Callus cultures may be utilized for plant regeneration, preparation of single-cell suspensions, protoplast isolation, and in genetic transformation studies. Callus derived cultures from medicinal plants are being much investigated and form an important source of plant secondary metabolites. Explant or the plant part that generates the callus is crucial in determining the nature of secondary metabolites formed in culture.
Single-Cell Culture
Culturing single cells derived from callus cultures or by mechanical or enzymatic isolation from plant material is called cell culture. Since they are totipotent and carry the required genetic information, by hormonal manipulation they may be induced to form roots, shoots, and thus regenerate into a complete plant in culture. Alternatively, when isolated single cells are placed in a conditioned medium, they undergo repeated division, multiply, and result in callus formation. When single cells are cultured in a conditioned liquid medium, they are called suspension cultures. In this way it is possible to culture them in large volume bioreactors similar to micro organisms and they can be maintained in continuous culture for the production of a range of high value, low volume phytochemicals. Unlike microbes, cell proliferation rates are much lower and they have a tendency to grow as aggregates.
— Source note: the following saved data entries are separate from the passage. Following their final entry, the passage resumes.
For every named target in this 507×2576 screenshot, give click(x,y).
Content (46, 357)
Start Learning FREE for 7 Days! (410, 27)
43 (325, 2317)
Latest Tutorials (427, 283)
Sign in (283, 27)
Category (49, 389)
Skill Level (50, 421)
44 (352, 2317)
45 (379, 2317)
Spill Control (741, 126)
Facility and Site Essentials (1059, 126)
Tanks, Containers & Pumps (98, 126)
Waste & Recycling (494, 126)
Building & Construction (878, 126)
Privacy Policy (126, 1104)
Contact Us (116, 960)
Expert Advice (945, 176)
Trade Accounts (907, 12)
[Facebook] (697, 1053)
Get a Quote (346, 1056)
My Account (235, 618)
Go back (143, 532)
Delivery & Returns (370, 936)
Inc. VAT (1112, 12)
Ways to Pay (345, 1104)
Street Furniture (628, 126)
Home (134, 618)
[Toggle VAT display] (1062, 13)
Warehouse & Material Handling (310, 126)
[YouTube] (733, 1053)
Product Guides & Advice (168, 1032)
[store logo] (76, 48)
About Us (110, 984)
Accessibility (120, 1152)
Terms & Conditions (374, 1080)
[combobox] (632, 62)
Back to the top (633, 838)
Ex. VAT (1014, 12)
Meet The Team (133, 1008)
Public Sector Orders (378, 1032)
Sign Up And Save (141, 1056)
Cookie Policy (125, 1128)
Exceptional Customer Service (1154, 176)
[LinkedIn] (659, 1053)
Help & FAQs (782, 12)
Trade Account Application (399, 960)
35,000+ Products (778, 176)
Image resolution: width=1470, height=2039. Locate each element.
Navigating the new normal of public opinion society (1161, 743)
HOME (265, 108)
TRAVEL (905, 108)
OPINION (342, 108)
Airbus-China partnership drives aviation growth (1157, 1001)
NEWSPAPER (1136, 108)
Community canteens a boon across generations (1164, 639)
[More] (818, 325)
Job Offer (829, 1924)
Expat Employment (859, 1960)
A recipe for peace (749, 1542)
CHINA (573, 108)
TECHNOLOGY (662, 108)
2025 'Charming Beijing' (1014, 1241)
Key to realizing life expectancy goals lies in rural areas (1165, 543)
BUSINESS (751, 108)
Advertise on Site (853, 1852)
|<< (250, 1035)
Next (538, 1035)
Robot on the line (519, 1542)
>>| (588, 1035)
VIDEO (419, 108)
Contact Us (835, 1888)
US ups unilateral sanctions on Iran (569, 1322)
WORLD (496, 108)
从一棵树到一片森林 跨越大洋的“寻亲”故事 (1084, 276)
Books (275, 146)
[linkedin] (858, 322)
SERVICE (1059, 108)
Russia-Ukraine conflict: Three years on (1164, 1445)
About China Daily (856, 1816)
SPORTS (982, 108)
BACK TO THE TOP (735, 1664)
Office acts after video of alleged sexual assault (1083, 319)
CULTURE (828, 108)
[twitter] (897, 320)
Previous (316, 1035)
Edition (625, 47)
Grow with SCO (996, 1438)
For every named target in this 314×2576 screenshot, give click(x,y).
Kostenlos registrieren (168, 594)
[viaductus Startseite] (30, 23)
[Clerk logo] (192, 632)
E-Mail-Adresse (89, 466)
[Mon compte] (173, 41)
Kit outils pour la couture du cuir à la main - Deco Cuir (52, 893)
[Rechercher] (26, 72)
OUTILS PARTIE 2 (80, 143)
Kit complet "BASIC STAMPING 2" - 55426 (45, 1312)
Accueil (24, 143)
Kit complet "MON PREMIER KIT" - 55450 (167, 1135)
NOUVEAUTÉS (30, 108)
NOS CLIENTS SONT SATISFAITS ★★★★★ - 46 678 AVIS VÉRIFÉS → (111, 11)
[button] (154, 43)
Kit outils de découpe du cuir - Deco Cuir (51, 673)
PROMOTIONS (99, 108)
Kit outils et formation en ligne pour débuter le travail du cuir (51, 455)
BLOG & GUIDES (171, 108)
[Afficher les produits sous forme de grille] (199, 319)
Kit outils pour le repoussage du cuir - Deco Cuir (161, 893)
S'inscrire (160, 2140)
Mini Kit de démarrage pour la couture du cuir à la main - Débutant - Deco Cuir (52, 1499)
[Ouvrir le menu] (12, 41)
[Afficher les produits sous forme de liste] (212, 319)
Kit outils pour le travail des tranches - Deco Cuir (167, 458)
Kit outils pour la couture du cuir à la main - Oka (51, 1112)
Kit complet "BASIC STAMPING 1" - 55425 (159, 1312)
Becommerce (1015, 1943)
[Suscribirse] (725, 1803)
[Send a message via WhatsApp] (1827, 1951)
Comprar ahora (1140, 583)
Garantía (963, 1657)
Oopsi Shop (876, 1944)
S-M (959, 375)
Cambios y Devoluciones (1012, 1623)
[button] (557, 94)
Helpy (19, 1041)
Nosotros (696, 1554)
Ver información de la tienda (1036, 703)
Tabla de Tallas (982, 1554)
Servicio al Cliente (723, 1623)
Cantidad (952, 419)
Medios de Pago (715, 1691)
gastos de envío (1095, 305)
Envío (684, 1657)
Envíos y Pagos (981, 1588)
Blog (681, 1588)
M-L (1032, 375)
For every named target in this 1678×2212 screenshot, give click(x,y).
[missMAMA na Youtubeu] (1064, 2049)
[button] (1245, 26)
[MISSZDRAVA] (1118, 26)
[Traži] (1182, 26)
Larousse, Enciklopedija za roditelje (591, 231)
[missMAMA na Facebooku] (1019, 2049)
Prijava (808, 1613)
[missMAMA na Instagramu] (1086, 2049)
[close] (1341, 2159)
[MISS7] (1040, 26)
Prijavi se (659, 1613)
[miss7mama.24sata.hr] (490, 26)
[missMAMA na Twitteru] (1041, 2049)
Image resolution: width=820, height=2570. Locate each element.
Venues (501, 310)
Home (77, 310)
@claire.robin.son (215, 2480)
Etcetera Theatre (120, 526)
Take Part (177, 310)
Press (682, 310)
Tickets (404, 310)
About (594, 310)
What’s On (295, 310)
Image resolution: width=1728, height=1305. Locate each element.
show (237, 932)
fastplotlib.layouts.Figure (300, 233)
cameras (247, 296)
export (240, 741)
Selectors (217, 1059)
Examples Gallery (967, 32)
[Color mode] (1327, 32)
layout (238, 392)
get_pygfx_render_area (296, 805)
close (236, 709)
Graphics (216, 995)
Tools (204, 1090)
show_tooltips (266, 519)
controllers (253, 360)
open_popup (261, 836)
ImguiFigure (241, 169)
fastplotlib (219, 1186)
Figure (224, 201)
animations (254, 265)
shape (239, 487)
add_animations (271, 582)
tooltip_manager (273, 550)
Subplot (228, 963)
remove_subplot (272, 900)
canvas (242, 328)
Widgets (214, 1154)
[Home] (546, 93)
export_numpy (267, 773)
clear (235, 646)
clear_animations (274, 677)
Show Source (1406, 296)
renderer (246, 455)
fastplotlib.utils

Also being fragile, dispersing aggregates in large volume liquid cultures requires special low-shear mixing techniques to prevent cell rupture. Free cell suspension cultures can be grown using the following techniques:
Batch Culture
It is a suspension culture of smaller volumes ranging from 100–250 ml, being agitated continuously to break aggregates of cells. Cells grow and multiply in medium constituted of limited amount of nutrients, after a lag period of cell acclimatization. Following an exponential growth and division phase, due to exhaustion of a nutrient, they fall into the stationary growth phase. As no further medium is added in each batch of cultured cells, it is a “closed” system and is generally used for initiating single-cell cultures. Such cultures may be subcultured by transferring aliquots into fresh medium. Such repeated culturing may generate a fine suspension of cells.
Continuous Culture
Here cells are grown in suspension in media that is limited in quantity with respect to one nutrient. Since cell growth is limited by this nutrient, before its exhaustion, fresh medium is added to this limiting nutrient. Growth of cells in culture is thus continuous. When the old medium is withdrawn, if cells are separated and added back to culture, it is a “closed continuous culture.” However, with addition of medium, there is withdrawal of suspension, without adding back cells, it is an “open continuous culture.” Here the medium input and culture harvest are so balanced that cells are in a constant submaximal growth rate continuously. When media addition is determined by constant level of a particular nutrient, the culture is a “chemostat.” If, however, media addition is intermittent, as and when the turbidity of the culture is enhanced due to an increase in number of steadily growing cells, it is called a “turbidostat” culture.
Protoplast Culture
Protoplasts are cells without cell walls. Though they may be isolated directly from any plant part such as young leaf, root, stem, seedling, pollen grains, petals and embryo sac, leaf mesophyll cells and cells from suspension culture are convenient for protoplast isolation. Several enzymatic and mechanical means are employed for stripping the cells of their cell wall. Such protoplasts, almost spherical in shape may be cultured by plating them on agar. The pinocytic activity, that is, the ability to take up extracellular material and totipotency make them ideal research tools for both fundamental studies in cell biology and applications based on somatic hybridization and genetic engineering.